Food Bank of Siouxland backpack profram

Volunteers pack boxes for Food Bank of Siouxland in Sioux City in October 2010. State funding for the program was recently cut.

Tim Hynds, Sioux City Journal file

DES MOINES | Lt. Gov. Kim Reynolds on Monday encouraged Iowans to donate to the Food Bank of Iowa and defended Gov. Terry Branstad’s veto of $500,000 for the program. The Siouxland Food Bank was going to receive about $37,500 through the nonprofit organization.

Saying that campaigns for the Food Bank should be “privately led, publicly endorsed,” Reynolds said the Branstad administration has supported the program and even started it in 1983 during the farm crisis.

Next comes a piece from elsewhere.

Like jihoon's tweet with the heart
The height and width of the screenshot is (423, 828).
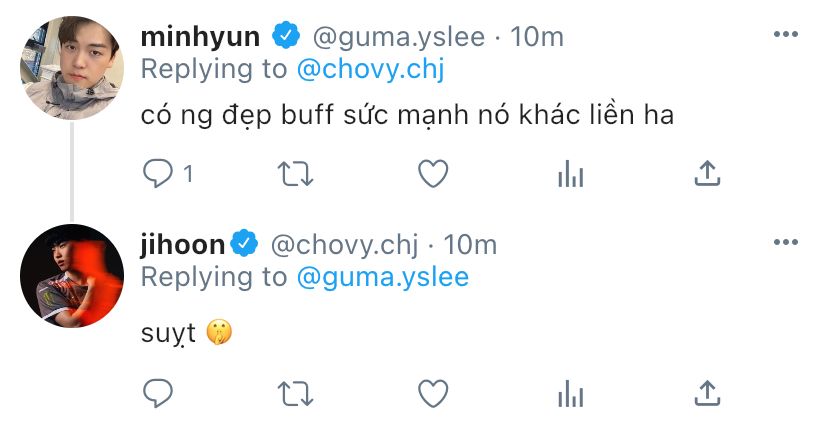[433, 393]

The group provides food for 425 partner agencies in 55 counties.

Branstad killed a $500,000 appropriation for the nonprofit by a line-item veto on May 25, with the money going back to the state’s general fund. In a veto message, Branstad said that “private donations are the best way to support the Food Bank,” rather than taxpayer money.

Linda Scheid, executive director of the Siouxland Food Bank, which provides food to 11 counties, said the idea of relying on private donations at a time of economic uncertainty and high demand is shortsighted. Requests are up about 32 percent over the past two years, she said.

“I understand that concept, but it is simply not enough, not when you have that kind of increase in that time frame,” Scheid said.

The comments from Reynolds came during a press conference to announce details for Yankee Doodle Drive Against Hunger, a central Iowa food drive next month.

Carey Miller, the executive director of the Food Bank of Iowa, who joined Reynolds at the news conference, said summer is a particularly hard time for the organization because schoolchildren who depend on free and reduced-price lunches during the school year don’t have the same access to meals during summer.

She said the organization is “happy for the support” it has received from the state.

Thirty-eight states have a state emergency food allocation; Iowa is one of a dozen that do not.

Scheid said the situation means fundraisers are even more important for food providers.

“Right now, the demand is so high,” she said, “and the supply is so low.”